The personal pictures of Brazilian children are being used to train popular AI tools, Human Rights Watch (HRW) has revealed.

The photos are being scraped off the internet into a large data set that companies then use to train their AI tools without the children’s knowledge or consent, HRW said. These tools can then be used to create malicious deepfakes, putting more children at risk of exploitation and harm, it warned.

“Children should not have to live in fear that their photos might be stolen and weaponized against them,” said Hye Jung Han, children’s rights and technology researcher and advocate at HRW.

ADVERTISEMENT

“The government should urgently adopt policies to protect children’s data from AI-fueled misuse.”

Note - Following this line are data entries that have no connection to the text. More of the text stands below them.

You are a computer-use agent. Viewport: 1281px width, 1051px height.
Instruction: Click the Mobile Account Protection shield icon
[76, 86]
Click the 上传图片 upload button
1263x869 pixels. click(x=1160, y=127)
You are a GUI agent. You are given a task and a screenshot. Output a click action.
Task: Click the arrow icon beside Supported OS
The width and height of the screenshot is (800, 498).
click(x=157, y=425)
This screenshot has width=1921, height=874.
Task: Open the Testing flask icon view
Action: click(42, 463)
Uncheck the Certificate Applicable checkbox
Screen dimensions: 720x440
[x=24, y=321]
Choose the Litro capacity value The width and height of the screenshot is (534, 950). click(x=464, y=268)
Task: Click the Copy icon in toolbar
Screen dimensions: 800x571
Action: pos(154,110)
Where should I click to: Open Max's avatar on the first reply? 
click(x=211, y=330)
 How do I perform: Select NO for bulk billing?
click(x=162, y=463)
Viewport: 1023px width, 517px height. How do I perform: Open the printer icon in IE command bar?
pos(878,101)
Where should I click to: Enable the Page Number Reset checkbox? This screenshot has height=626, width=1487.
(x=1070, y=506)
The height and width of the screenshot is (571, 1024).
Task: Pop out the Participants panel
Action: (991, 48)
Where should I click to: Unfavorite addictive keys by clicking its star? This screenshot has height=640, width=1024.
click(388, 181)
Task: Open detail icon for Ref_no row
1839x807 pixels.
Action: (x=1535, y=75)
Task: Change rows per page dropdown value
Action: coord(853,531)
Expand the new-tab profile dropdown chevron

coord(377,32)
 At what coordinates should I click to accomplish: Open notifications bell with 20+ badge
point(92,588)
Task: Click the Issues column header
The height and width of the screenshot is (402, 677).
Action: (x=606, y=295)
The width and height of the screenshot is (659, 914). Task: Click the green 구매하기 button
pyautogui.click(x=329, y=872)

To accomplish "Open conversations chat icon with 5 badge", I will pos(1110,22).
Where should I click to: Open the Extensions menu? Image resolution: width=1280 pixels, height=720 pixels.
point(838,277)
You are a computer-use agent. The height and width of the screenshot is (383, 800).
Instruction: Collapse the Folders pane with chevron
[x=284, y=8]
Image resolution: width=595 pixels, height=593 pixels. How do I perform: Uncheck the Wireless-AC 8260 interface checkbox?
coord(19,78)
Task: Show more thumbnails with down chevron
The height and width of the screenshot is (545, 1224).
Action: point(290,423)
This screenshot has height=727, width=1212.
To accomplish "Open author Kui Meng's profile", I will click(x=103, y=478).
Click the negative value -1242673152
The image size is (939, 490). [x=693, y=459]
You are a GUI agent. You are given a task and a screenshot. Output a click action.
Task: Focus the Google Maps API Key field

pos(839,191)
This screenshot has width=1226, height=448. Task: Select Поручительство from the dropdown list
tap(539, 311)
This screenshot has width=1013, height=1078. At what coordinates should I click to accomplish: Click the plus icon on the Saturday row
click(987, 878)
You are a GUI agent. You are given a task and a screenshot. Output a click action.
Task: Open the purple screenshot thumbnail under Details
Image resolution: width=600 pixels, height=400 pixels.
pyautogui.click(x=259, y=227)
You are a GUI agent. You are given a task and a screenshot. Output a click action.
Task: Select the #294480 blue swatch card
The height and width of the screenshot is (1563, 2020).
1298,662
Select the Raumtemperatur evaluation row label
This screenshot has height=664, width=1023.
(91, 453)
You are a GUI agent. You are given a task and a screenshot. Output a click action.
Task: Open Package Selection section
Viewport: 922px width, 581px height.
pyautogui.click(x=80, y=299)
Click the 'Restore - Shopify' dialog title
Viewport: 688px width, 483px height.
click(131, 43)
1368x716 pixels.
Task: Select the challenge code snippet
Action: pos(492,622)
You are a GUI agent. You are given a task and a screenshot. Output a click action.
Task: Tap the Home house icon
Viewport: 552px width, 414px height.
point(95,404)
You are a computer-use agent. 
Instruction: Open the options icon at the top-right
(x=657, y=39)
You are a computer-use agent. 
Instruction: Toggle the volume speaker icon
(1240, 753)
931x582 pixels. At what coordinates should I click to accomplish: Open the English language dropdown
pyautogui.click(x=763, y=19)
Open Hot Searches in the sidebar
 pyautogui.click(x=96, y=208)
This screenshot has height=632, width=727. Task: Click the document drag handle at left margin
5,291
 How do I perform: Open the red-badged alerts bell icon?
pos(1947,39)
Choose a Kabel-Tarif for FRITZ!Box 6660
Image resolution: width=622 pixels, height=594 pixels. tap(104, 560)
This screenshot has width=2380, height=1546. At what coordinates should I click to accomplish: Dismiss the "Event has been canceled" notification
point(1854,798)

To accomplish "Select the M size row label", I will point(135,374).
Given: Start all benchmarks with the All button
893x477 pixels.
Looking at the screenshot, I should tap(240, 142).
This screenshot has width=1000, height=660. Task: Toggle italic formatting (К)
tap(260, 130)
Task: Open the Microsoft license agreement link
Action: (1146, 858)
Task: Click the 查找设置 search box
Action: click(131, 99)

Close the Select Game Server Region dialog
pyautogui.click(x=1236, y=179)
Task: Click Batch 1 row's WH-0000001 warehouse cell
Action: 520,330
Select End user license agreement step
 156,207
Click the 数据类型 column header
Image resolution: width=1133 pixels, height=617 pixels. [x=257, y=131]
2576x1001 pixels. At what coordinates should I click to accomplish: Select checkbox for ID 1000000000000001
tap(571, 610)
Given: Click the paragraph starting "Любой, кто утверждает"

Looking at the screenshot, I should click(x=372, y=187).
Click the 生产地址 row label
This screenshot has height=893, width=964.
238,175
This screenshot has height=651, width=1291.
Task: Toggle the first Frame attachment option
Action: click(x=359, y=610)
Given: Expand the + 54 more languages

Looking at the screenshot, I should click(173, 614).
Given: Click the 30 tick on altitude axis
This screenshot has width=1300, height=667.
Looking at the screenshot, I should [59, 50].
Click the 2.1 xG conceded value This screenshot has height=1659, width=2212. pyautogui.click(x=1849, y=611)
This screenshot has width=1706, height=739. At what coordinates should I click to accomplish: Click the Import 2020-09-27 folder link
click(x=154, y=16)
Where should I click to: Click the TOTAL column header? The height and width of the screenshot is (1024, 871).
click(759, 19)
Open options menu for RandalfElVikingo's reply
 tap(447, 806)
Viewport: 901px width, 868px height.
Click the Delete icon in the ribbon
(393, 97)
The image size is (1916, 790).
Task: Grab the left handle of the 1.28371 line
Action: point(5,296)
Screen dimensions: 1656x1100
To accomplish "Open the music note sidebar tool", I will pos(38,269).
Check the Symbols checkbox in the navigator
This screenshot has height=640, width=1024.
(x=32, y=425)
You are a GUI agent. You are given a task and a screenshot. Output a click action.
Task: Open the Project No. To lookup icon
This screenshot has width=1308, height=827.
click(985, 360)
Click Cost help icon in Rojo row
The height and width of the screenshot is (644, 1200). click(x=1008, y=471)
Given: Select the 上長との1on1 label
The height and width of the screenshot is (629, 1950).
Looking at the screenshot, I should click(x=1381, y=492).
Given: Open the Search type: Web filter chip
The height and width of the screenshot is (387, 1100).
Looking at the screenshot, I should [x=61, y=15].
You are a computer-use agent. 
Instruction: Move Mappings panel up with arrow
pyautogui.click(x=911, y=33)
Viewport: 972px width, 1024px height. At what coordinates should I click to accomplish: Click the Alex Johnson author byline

HRW said it found that the openly-accessible LAION-5B dataset contains links to identifiable pictures of Brazilian children. In many cases, their identity is easily traceable. Some photos contain the children’s names listed in the accompanying caption of the URL where the image is stored, as well as information about where and when the photo was taken.

LAION, a German non-profit that manages the dataset, pledged to remove the pictures. However, it said that children and their guardians were responsible for removing their personal photos from the internet, which it noted was the most effective protection against misuse.

Many of the pictures reviewed by HRW included “intimate moments” that span the entirety of childhood, the organization said. These included birth, young children blowing out candles on their birthday cake or dancing in their underwear at home, and teenagers posing for photos at school events.

Many of these photos were originally seen by few people and appear to have previously had a measure of privacy, HRW said. It noted that the images do not appear to be otherwise possible to find through an online search and many were taken years before the dataset was created.

Upon its release in March 2022, LAION-5B was the largest freely available dataset in the world. It was used to train a number of high-profile AI models, including Stable Diffusion and Google’s Imagen.

The dataset was built on billions of images scraped from the internet. Research published just months after its release found that “thousands” of those pictures contained child sexual abuse material.

According to the Stanford Internet Observatory, which carried out the analysis, it was the result of “unguided crawling that includes a significant amount of explicit material.”

ADVERTISEMENT

In response, LAION said it had a “zero tolerance policy for illegal content” and temporarily took LAION-5B, as well as its earlier version LAION-400m, offline.

While efforts to ban the nonconsensual use of AI to generate sexually explicit images of people, including children, were “urgent and important,” governments should also prohibit scraping children’s personal data into AI systems, HRW said. The nonconsensual digital replication or manipulation of children’s likeness should also be banned, it said.